Pour d'autres, ce sont les papiers qui posent problème, soit parce que les jeunes "ne peuvent présenter leurs documents d'identité", soit parce que les autorités en "contestent l'authenticité". "Le fait d'avoir travaillé" dans leur pays ou sur leur parcours "est un motif de refus fréquemment utilisé", ajoute l'ONG, selon qui les autorités "invoquent aussi souvent la décision des jeunes de voyager sans leurs parents". "Dans d'autres cas, les évaluateurs ont déclaré aux jeunes ressortissants de pays francophones qu'ils maîtrisaient trop bien le français", ajoute le rapport. 

Des tests osseux peu fiables ? L'ONG s'inquiète aussi de voir que, lorsque ces jeunes saisissent la justice, "certains juges ordonnent régulièrement des tests osseux pour déterminer leur âge", alors même que les instances médicales ne voient pas là "un moyen fiable de déterminer l'âge".

La Croix-rouge se défend.
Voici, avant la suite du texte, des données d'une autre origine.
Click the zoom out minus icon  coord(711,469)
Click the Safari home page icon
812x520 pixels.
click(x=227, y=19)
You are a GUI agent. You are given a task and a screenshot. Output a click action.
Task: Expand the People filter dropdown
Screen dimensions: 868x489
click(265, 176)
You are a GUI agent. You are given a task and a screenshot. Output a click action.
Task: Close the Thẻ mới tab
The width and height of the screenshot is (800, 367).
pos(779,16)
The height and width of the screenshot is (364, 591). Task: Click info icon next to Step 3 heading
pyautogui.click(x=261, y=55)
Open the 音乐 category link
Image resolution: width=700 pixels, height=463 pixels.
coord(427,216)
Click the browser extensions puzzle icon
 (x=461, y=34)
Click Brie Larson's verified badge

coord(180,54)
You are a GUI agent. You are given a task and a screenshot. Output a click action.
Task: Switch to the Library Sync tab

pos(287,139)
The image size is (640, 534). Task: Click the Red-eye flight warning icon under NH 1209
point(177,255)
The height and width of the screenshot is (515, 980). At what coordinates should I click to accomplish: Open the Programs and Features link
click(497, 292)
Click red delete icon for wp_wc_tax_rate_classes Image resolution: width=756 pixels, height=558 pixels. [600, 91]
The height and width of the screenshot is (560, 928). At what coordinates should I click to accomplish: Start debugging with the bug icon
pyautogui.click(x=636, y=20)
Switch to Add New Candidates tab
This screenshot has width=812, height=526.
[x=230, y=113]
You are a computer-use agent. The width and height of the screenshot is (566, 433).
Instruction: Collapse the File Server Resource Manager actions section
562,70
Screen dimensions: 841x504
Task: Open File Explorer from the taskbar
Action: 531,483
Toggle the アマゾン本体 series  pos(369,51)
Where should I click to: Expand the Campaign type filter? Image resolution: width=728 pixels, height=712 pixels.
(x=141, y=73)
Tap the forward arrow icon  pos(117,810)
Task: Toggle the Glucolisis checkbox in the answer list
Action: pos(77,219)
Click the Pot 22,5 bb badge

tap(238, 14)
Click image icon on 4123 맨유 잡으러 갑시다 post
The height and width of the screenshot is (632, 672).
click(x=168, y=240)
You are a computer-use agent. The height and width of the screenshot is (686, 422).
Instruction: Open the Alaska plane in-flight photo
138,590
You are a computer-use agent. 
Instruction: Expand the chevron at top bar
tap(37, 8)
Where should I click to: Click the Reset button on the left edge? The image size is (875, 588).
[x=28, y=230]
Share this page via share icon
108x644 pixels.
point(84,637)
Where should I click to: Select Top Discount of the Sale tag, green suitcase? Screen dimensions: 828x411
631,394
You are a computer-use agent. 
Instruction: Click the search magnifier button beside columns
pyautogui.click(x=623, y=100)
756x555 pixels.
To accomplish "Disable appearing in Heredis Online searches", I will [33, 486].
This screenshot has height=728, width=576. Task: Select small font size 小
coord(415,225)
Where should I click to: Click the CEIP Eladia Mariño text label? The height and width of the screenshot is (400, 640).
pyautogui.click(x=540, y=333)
La Croix-rouge a vigoureusement démenti ces accusations en assurant n'avoir "jamais refusé l'entrée à un jeune" et utiliser un référentiel pour son évaluation. "Nous ne parlons jamais d'entretiens flash", ajoute-t-elle dans une lettre jointe en annexe au rapport, en rappelant que "plus de 6.600 personnes ont été accueillies" par son dispositif l'an dernier. Près de 15.000 "mineurs non accompagnés" ont été confiés à l'aide sociale à l'enfance en 2017, soit une augmentation de 85% en un an.